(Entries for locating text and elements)
>>>>>
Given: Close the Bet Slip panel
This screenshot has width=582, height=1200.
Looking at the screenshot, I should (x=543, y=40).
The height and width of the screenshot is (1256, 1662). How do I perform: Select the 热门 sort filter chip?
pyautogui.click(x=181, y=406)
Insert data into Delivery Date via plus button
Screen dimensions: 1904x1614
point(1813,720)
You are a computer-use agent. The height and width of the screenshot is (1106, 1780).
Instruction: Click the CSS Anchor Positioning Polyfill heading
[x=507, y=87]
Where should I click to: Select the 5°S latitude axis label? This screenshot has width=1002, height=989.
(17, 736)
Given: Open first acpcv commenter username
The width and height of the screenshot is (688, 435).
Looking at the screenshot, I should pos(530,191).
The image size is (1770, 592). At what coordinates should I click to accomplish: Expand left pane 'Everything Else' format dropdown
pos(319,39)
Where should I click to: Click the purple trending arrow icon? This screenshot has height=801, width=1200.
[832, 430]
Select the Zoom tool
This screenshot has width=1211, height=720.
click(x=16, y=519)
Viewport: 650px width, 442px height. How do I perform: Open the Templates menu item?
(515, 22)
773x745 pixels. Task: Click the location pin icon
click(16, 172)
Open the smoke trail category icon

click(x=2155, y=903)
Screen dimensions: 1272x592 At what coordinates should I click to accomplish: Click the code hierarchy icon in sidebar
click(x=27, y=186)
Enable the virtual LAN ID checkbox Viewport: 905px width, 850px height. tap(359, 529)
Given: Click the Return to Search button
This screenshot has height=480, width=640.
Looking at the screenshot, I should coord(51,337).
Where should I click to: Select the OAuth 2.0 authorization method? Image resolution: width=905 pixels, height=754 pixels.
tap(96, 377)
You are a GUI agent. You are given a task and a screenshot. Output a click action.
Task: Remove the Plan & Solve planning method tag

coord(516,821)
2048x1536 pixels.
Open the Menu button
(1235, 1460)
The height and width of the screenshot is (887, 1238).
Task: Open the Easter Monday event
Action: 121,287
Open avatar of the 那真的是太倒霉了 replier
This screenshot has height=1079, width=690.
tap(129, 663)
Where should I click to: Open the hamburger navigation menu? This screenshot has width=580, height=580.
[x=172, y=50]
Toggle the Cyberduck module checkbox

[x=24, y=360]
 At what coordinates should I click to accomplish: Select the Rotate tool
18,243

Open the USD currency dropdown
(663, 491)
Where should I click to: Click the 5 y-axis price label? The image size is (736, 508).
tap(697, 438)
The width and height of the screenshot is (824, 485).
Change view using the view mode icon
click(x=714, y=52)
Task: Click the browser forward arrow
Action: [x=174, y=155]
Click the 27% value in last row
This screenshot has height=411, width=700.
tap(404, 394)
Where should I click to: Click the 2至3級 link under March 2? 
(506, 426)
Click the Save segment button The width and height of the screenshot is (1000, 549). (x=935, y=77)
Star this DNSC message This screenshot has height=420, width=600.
<<<<<
Goal of the exercise →
Copy out every line of the material above word for word, with nothing left out or changed.

Response to the task →
Given: Close the Bet Slip panel
This screenshot has width=582, height=1200.
Looking at the screenshot, I should (x=543, y=40).
The height and width of the screenshot is (1256, 1662). How do I perform: Select the 热门 sort filter chip?
pyautogui.click(x=181, y=406)
Insert data into Delivery Date via plus button
Screen dimensions: 1904x1614
point(1813,720)
You are a computer-use agent. The height and width of the screenshot is (1106, 1780).
Instruction: Click the CSS Anchor Positioning Polyfill heading
[x=507, y=87]
Where should I click to: Select the 5°S latitude axis label? This screenshot has width=1002, height=989.
(17, 736)
Given: Open first acpcv commenter username
The width and height of the screenshot is (688, 435).
Looking at the screenshot, I should pos(530,191).
The image size is (1770, 592). At what coordinates should I click to accomplish: Expand left pane 'Everything Else' format dropdown
pos(319,39)
Where should I click to: Click the purple trending arrow icon? This screenshot has height=801, width=1200.
[832, 430]
Select the Zoom tool
This screenshot has width=1211, height=720.
click(x=16, y=519)
Viewport: 650px width, 442px height. How do I perform: Open the Templates menu item?
(515, 22)
773x745 pixels. Task: Click the location pin icon
click(16, 172)
Open the smoke trail category icon

click(x=2155, y=903)
Screen dimensions: 1272x592 At what coordinates should I click to accomplish: Click the code hierarchy icon in sidebar
click(x=27, y=186)
Enable the virtual LAN ID checkbox Viewport: 905px width, 850px height. tap(359, 529)
Given: Click the Return to Search button
This screenshot has height=480, width=640.
Looking at the screenshot, I should coord(51,337).
Where should I click to: Select the OAuth 2.0 authorization method? Image resolution: width=905 pixels, height=754 pixels.
tap(96, 377)
You are a GUI agent. You are given a task and a screenshot. Output a click action.
Task: Remove the Plan & Solve planning method tag

coord(516,821)
2048x1536 pixels.
Open the Menu button
(1235, 1460)
The height and width of the screenshot is (887, 1238).
Task: Open the Easter Monday event
Action: 121,287
Open avatar of the 那真的是太倒霉了 replier
This screenshot has height=1079, width=690.
tap(129, 663)
Where should I click to: Open the hamburger navigation menu? This screenshot has width=580, height=580.
[x=172, y=50]
Toggle the Cyberduck module checkbox

[x=24, y=360]
 At what coordinates should I click to accomplish: Select the Rotate tool
18,243

Open the USD currency dropdown
(663, 491)
Where should I click to: Click the 5 y-axis price label? The image size is (736, 508).
tap(697, 438)
The width and height of the screenshot is (824, 485).
Change view using the view mode icon
click(x=714, y=52)
Task: Click the browser forward arrow
Action: [x=174, y=155]
Click the 27% value in last row
This screenshot has height=411, width=700.
tap(404, 394)
Where should I click to: Click the 2至3級 link under March 2? 
(506, 426)
Click the Save segment button The width and height of the screenshot is (1000, 549). (x=935, y=77)
Star this DNSC message This screenshot has height=420, width=600.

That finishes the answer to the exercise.